U.S. District Judge Ketanji Brown Jackson in Washington, D.C. recently dismissed a lawsuit from Food & Water Watch ruling that the consumer group did not have the legal standing to challenge the New Poultry Inspection Rules (NPIS) issued by the U.S. Department of Agriculture’s Food Safety and Inspection Service (FSIS). Food and Water Watch has now filed a notice of intent to challenge the Judge’s recent ruling before the United States Court of Appeals for the District of Columbia Circuit.
USDA enacted new rules that reduced the number of inspectors monitoring poultry carcasses for adulteration, instead allowing poultry processing employees to perform those duties. USDA said the traditional focus on visually detectable diseases during post-processing inspection was outdated and it was more important to devote personnel to prevent microbial contamination of poultry. Food & Water Watch had sought a preliminary injunction blocking implementation of NPIS, arguing that the new system violated the Poultry Products Inspection Act.
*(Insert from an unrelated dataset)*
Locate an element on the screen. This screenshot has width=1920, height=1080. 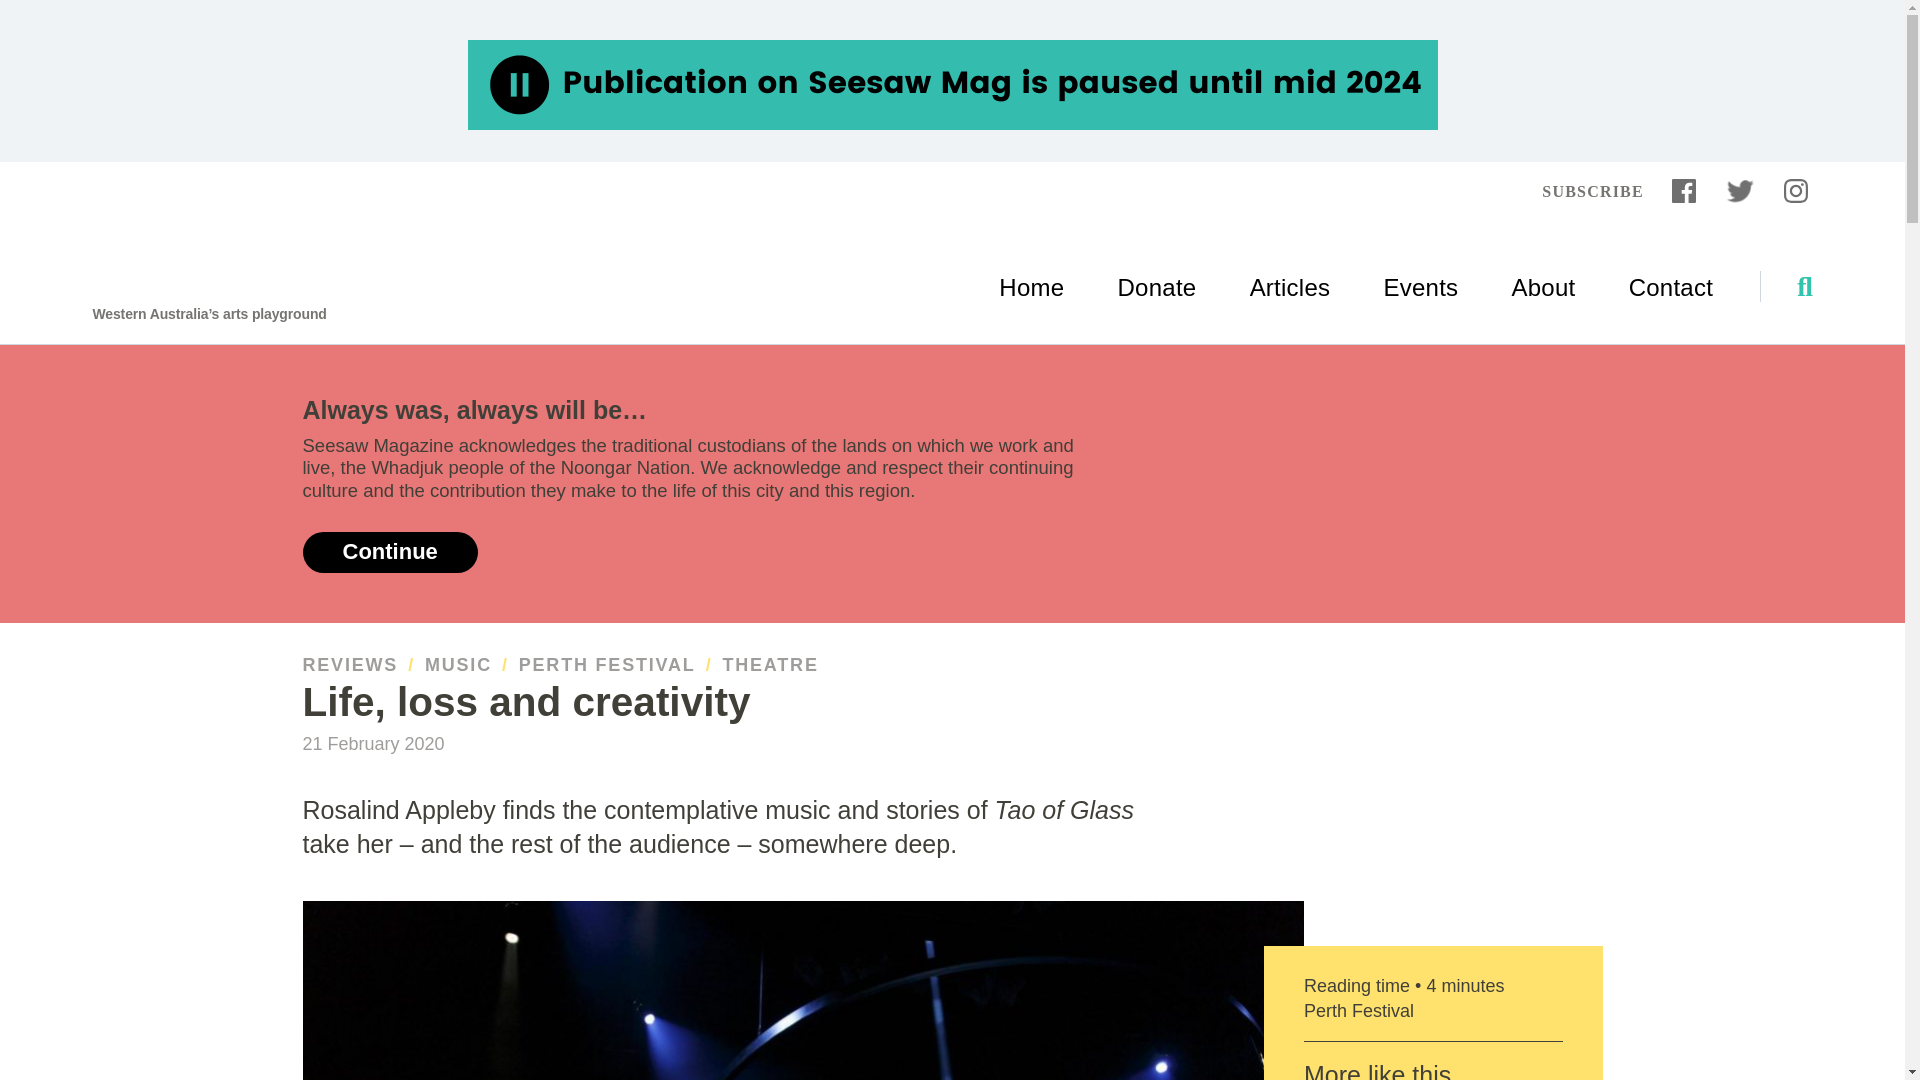
Donate is located at coordinates (1156, 44).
If Food & Water Watch were allowed to proceed with the lawsuit, they would have to suffer an injury from the agency’s action, but Judge Jackson concluded that Food & Water Watch failed to show that the rules would significantly increase the risk of disease. As evidence, Food & Water Watch provided statements by current and former meat inspectors who claimed the rules would allow more adulterated meat to enter commerce. However, Judge Jackson discounted those arguments saying such assertions were “unsupported and overblown” because they were based on anecdotes that USDA rebutted with data from pilot programs.
The judge also threw out the group’s arguments that processing plants involved in the pilot projects had higher rates of pathogens. “This narrow focus on certain agency findings is an exceedingly myopic view” of the USDA’s data and overlooks the “larger and far more significant conclusion” that the agency expects an “overall reduction in foodborne illness under NPIS.”